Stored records
"""
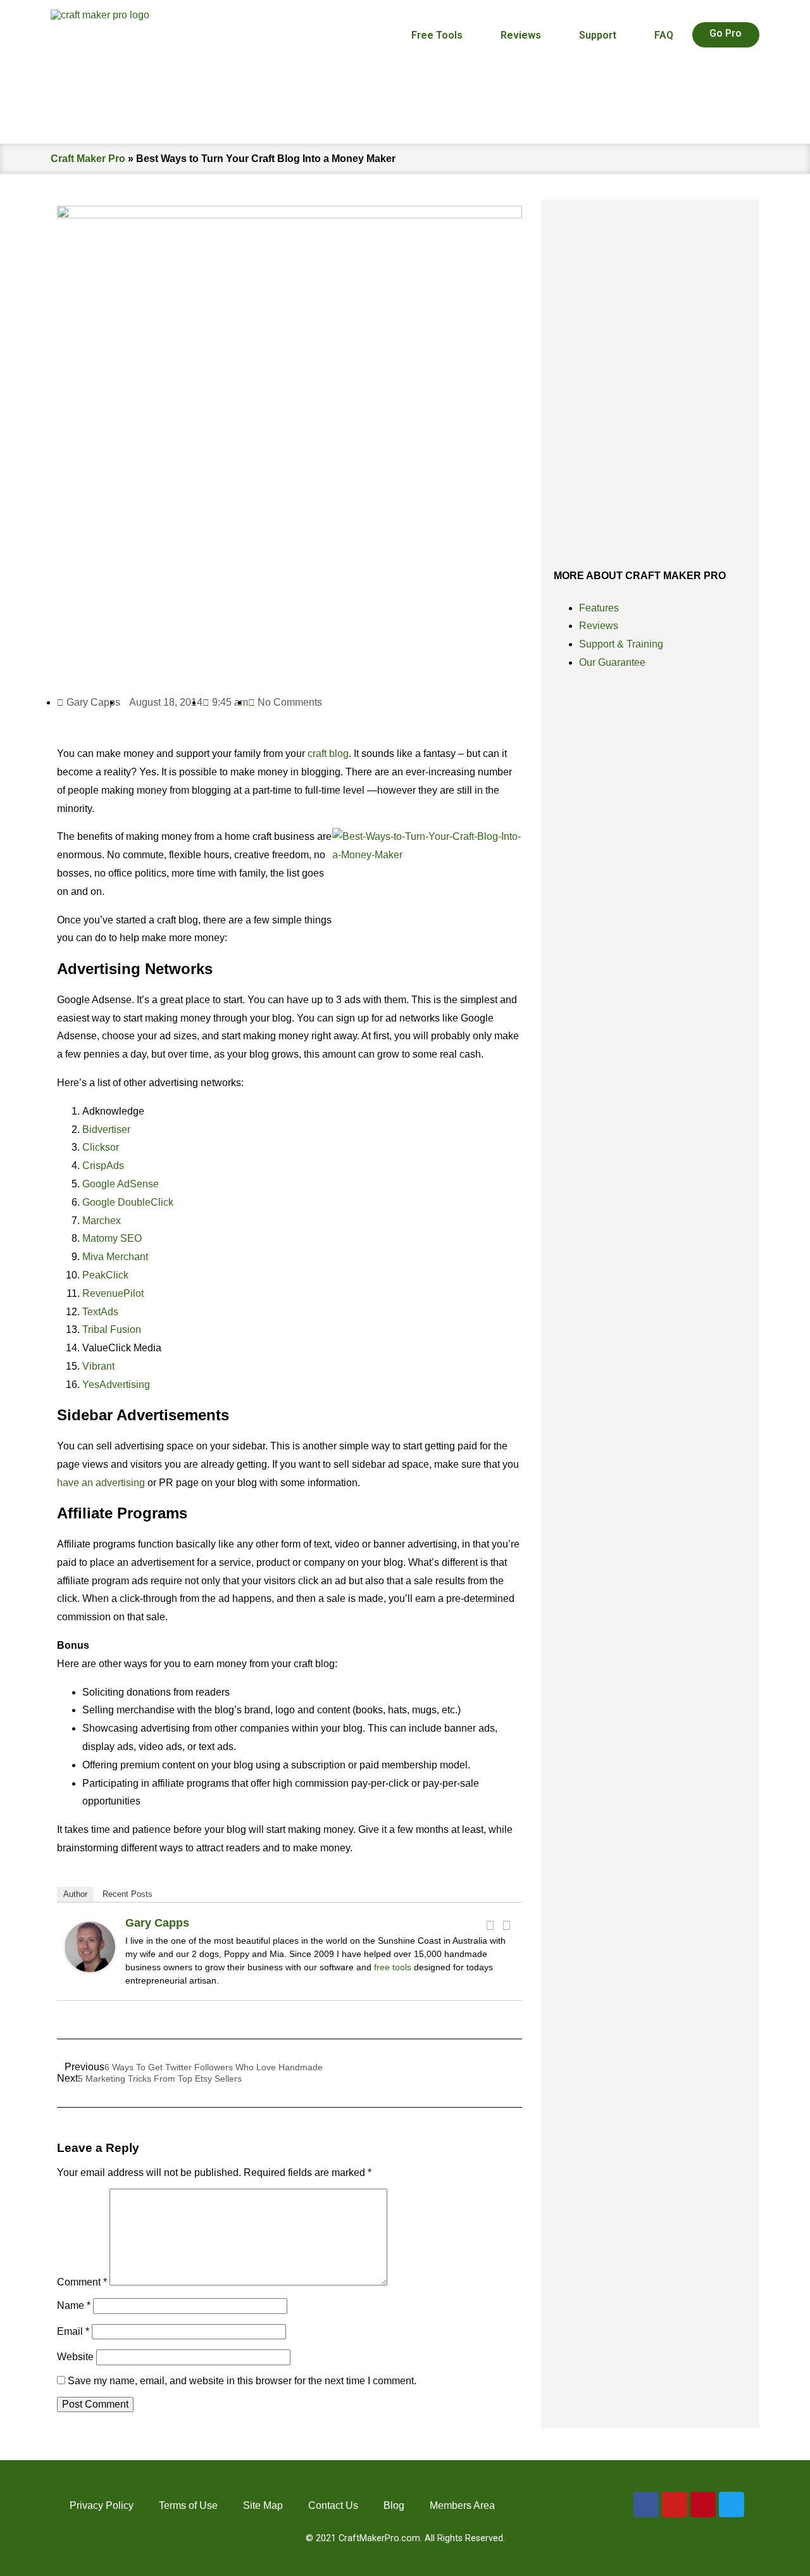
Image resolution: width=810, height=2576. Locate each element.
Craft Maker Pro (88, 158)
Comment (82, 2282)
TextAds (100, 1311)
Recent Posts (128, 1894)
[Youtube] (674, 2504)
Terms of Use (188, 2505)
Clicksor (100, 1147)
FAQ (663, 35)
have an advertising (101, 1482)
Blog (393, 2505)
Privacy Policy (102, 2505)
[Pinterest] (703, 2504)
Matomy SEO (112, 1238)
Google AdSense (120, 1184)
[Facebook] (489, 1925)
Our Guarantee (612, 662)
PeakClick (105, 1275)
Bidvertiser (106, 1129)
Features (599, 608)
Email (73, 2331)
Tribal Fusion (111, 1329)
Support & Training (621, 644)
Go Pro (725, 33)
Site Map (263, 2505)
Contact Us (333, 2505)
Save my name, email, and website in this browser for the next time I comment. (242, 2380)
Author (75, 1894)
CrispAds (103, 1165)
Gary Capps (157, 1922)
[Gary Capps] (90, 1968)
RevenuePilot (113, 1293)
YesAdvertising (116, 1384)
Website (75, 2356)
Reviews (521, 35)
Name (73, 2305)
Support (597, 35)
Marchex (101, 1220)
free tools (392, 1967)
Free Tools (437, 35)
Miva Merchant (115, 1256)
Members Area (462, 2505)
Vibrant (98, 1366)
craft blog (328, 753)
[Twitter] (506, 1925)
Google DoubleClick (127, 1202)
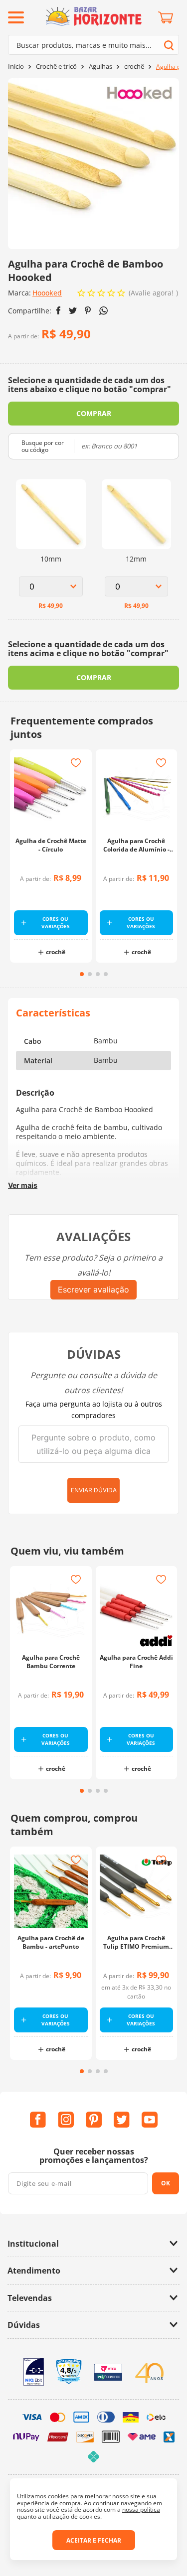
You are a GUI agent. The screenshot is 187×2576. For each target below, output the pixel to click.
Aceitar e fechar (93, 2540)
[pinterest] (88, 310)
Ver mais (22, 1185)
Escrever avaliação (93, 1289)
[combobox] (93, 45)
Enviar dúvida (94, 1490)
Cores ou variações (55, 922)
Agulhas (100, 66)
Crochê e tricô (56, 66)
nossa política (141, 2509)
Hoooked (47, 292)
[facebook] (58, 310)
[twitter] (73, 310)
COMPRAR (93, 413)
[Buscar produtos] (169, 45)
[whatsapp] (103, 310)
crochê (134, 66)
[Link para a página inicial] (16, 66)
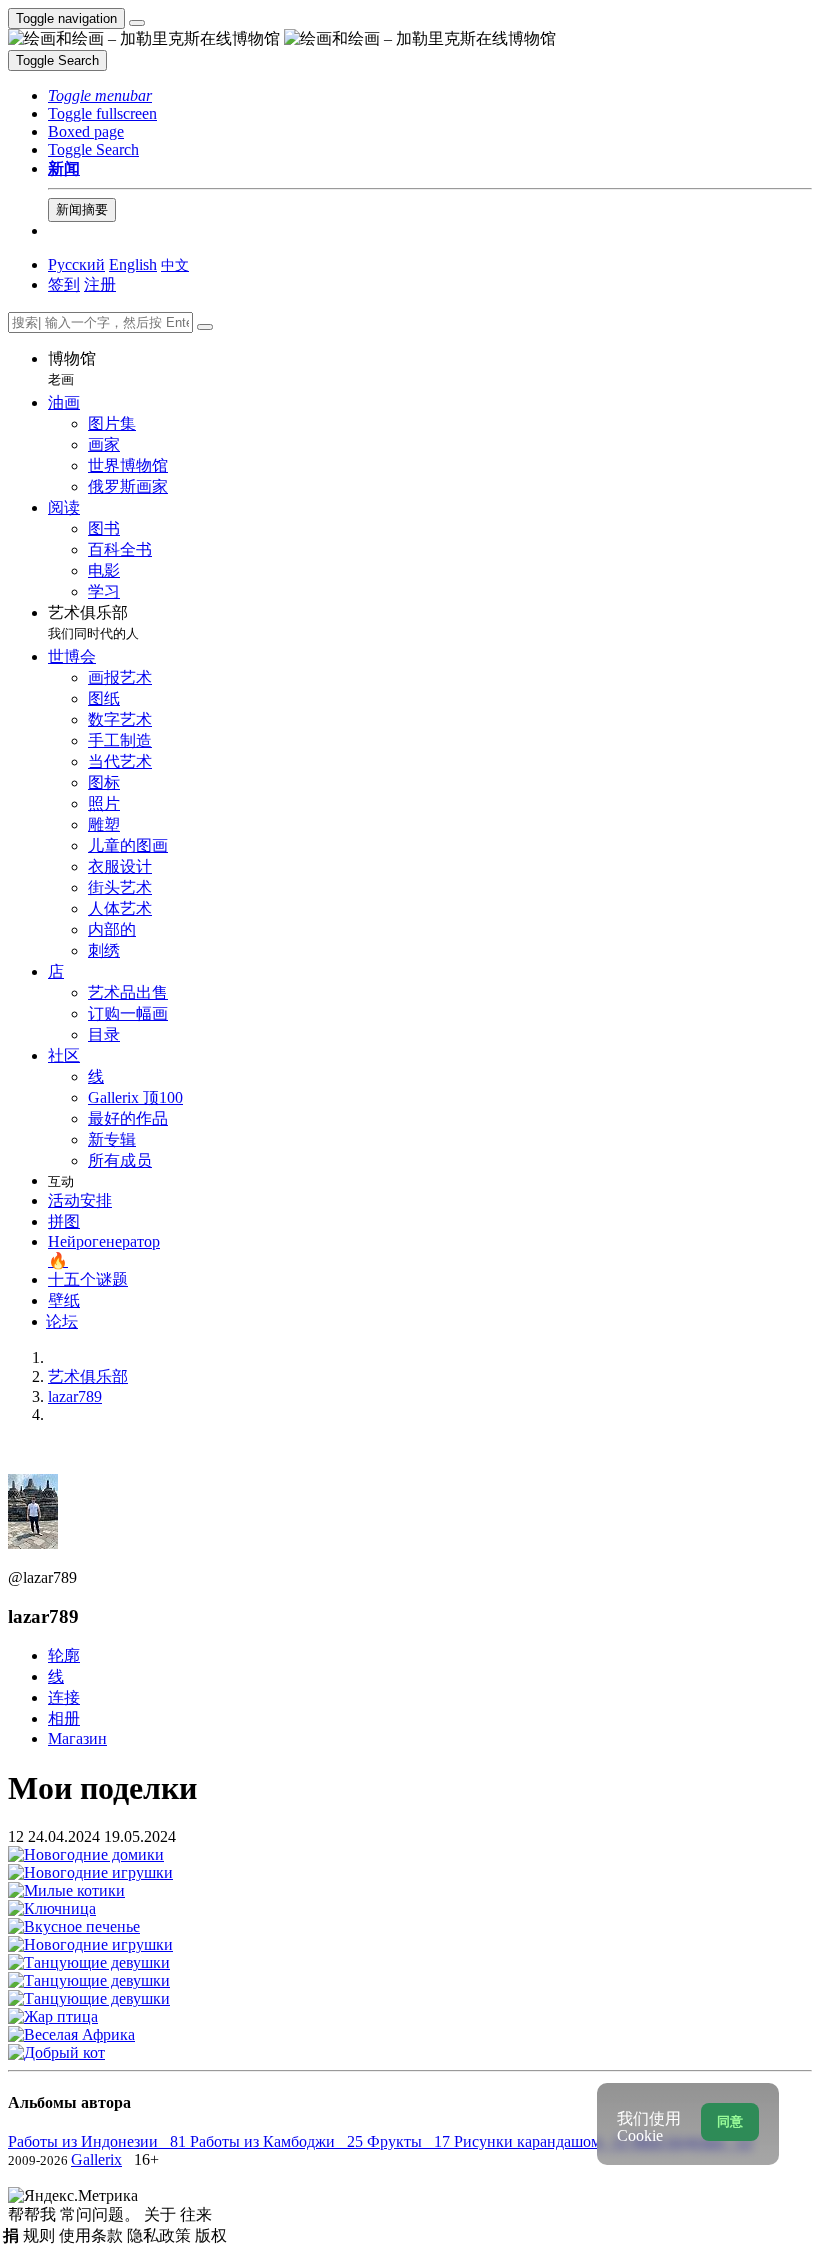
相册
"""
■ Task brief
Output each record above exactly; omit the images.

■ Problem solution
Image resolution: width=810, height=2576. Locate each element.
Craft Maker Pro (88, 158)
Comment (82, 2282)
TextAds (100, 1311)
Recent Posts (128, 1894)
[Youtube] (674, 2504)
Terms of Use (188, 2505)
Clicksor (100, 1147)
FAQ (663, 35)
have an advertising (101, 1482)
Blog (393, 2505)
Privacy Policy (102, 2505)
[Pinterest] (703, 2504)
Matomy SEO (112, 1238)
Google AdSense (120, 1184)
[Facebook] (489, 1925)
Our Guarantee (612, 662)
PeakClick (105, 1275)
Bidvertiser (106, 1129)
Features (599, 608)
Email (73, 2331)
Tribal Fusion (111, 1329)
Support & Training (621, 644)
Go Pro (725, 33)
Site Map (263, 2505)
Contact Us (333, 2505)
Save my name, email, and website in this browser for the next time I comment. (242, 2380)
Author (75, 1894)
CrispAds (103, 1165)
Gary Capps (157, 1922)
[Gary Capps] (90, 1968)
RevenuePilot (113, 1293)
YesAdvertising (116, 1384)
Website (75, 2356)
Reviews (521, 35)
Name (73, 2305)
Support (597, 35)
Marchex (101, 1220)
free tools (392, 1967)
Free Tools (437, 35)
Miva Merchant (115, 1256)
Members Area (462, 2505)
Vibrant (98, 1366)
craft blog (328, 753)
[Twitter] (506, 1925)
Google DoubleClick (127, 1202)
You are a GUI agent. The screenshot is 187×2576. For each target below, output the pixel to click.
Aceitar e fechar (93, 2540)
[pinterest] (88, 310)
Ver mais (22, 1185)
Escrever avaliação (93, 1289)
[combobox] (93, 45)
Enviar dúvida (94, 1490)
Cores ou variações (55, 922)
Agulhas (100, 66)
Crochê e tricô (56, 66)
nossa política (141, 2509)
Hoooked (47, 292)
[facebook] (58, 310)
[twitter] (73, 310)
COMPRAR (93, 413)
[Buscar produtos] (169, 45)
[whatsapp] (103, 310)
crochê (134, 66)
[Link para a página inicial] (16, 66)
相册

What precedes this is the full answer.